[[ Supplied records open ]]

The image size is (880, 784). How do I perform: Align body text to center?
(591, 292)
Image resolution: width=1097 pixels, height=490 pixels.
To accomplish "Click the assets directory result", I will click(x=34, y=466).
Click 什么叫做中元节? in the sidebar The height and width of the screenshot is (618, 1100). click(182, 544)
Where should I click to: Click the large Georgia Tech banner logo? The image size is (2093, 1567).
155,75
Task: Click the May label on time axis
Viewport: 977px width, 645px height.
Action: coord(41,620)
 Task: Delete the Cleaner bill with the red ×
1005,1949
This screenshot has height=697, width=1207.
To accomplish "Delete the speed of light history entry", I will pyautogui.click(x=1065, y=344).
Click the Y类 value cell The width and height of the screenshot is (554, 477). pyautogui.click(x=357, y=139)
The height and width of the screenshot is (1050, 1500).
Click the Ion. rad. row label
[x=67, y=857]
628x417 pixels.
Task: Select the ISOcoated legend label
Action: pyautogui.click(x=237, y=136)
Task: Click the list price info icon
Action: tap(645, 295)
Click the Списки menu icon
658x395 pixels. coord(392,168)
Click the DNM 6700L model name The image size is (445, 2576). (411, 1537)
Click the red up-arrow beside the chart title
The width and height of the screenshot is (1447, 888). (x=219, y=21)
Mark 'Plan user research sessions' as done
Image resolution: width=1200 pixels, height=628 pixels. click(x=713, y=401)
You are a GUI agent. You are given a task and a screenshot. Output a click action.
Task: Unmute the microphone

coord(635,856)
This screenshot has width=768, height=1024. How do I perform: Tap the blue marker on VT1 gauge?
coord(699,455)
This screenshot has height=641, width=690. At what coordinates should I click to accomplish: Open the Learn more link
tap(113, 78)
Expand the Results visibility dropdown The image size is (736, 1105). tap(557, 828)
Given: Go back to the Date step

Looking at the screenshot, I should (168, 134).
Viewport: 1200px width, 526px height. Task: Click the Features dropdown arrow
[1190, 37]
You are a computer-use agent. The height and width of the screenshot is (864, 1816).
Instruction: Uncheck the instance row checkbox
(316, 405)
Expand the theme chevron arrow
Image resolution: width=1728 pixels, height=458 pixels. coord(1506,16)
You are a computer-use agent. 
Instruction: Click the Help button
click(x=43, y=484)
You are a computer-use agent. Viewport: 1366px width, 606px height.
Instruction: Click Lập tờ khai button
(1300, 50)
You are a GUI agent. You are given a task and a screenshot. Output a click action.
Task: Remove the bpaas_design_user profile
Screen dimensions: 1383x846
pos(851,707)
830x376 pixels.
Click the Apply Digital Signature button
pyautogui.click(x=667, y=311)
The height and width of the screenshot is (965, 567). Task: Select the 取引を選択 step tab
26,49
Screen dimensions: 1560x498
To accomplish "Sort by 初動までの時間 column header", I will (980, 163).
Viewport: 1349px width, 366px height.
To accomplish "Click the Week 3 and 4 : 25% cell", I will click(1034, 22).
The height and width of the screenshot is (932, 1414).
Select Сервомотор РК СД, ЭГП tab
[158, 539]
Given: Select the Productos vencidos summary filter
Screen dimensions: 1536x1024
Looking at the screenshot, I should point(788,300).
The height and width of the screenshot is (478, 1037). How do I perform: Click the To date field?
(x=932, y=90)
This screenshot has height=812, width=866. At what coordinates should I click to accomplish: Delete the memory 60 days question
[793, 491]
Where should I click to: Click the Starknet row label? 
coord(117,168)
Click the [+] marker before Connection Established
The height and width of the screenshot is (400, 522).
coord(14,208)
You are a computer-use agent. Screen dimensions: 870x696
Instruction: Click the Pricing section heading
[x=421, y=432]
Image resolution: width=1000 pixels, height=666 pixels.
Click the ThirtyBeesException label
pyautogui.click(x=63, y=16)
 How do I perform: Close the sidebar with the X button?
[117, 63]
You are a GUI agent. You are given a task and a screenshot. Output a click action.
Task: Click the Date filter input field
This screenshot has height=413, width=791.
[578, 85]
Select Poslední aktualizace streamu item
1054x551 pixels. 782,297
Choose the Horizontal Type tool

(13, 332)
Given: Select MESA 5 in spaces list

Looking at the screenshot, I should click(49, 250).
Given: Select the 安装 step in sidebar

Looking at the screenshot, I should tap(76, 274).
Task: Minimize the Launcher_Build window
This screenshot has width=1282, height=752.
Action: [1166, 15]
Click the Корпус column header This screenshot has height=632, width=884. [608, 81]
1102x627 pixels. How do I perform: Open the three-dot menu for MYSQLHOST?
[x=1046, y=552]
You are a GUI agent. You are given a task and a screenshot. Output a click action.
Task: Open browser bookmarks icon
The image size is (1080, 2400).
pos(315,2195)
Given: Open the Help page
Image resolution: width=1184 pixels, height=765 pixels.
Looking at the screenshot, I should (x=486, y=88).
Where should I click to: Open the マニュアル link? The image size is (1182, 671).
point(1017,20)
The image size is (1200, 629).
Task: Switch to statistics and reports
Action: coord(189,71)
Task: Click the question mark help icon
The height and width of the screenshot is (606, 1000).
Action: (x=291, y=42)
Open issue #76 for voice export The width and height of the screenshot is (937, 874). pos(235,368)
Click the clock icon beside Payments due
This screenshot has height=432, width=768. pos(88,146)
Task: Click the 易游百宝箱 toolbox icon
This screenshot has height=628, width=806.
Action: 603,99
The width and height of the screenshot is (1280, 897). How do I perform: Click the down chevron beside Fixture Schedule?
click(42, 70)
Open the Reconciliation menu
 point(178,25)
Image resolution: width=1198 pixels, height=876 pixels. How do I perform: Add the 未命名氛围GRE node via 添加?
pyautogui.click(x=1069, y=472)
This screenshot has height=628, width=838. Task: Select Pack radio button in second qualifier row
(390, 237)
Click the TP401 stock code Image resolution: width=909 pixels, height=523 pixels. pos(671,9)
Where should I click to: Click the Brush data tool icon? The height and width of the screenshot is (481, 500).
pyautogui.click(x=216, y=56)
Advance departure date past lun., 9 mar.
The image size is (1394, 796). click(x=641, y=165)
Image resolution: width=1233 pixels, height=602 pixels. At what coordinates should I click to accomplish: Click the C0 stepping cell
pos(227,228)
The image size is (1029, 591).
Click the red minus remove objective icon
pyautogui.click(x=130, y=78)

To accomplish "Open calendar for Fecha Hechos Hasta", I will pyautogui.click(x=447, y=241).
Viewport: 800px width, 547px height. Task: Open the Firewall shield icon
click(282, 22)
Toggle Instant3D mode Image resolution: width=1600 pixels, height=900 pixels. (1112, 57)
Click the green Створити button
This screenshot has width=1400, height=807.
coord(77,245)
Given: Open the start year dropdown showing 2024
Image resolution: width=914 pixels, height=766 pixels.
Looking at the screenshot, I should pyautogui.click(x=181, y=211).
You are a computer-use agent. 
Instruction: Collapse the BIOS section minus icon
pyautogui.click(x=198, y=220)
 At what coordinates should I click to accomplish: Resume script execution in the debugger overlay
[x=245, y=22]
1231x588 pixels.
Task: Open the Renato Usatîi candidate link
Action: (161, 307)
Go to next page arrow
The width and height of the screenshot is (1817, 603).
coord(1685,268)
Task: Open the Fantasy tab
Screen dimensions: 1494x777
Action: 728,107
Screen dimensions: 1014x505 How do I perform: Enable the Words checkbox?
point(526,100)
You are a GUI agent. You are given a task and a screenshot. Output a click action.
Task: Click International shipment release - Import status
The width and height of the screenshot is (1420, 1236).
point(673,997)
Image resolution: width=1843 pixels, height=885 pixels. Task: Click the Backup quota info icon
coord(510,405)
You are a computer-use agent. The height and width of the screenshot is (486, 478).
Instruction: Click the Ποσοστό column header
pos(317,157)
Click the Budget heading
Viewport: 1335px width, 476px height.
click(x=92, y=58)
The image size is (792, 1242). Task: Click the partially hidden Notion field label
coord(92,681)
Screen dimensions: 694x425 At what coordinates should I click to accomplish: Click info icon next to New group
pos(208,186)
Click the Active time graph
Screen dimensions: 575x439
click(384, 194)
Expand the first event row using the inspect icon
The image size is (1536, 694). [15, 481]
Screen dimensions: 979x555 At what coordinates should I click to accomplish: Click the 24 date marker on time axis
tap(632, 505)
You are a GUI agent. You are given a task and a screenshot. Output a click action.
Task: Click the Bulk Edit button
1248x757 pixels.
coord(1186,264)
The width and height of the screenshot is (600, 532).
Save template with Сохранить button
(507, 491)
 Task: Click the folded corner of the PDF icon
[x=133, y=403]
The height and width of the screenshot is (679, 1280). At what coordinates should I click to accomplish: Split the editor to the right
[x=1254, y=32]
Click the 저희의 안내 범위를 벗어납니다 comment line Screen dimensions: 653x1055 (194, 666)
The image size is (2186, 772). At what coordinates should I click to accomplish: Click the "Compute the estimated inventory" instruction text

[[ Supplied records closed ]]

Return only the part of the records above that opens with the line containing "Where should I click to: Click the Brush" and closes with the line containing "Toggle Instant3D mode", ends included.

**Finished exercise**
Where should I click to: Click the Brush data tool icon? The height and width of the screenshot is (481, 500).
pyautogui.click(x=216, y=56)
Advance departure date past lun., 9 mar.
The image size is (1394, 796). click(x=641, y=165)
Image resolution: width=1233 pixels, height=602 pixels. At what coordinates should I click to accomplish: Click the C0 stepping cell
pos(227,228)
The image size is (1029, 591).
Click the red minus remove objective icon
pyautogui.click(x=130, y=78)

To accomplish "Open calendar for Fecha Hechos Hasta", I will pyautogui.click(x=447, y=241).
Viewport: 800px width, 547px height. Task: Open the Firewall shield icon
click(282, 22)
Toggle Instant3D mode Image resolution: width=1600 pixels, height=900 pixels. (1112, 57)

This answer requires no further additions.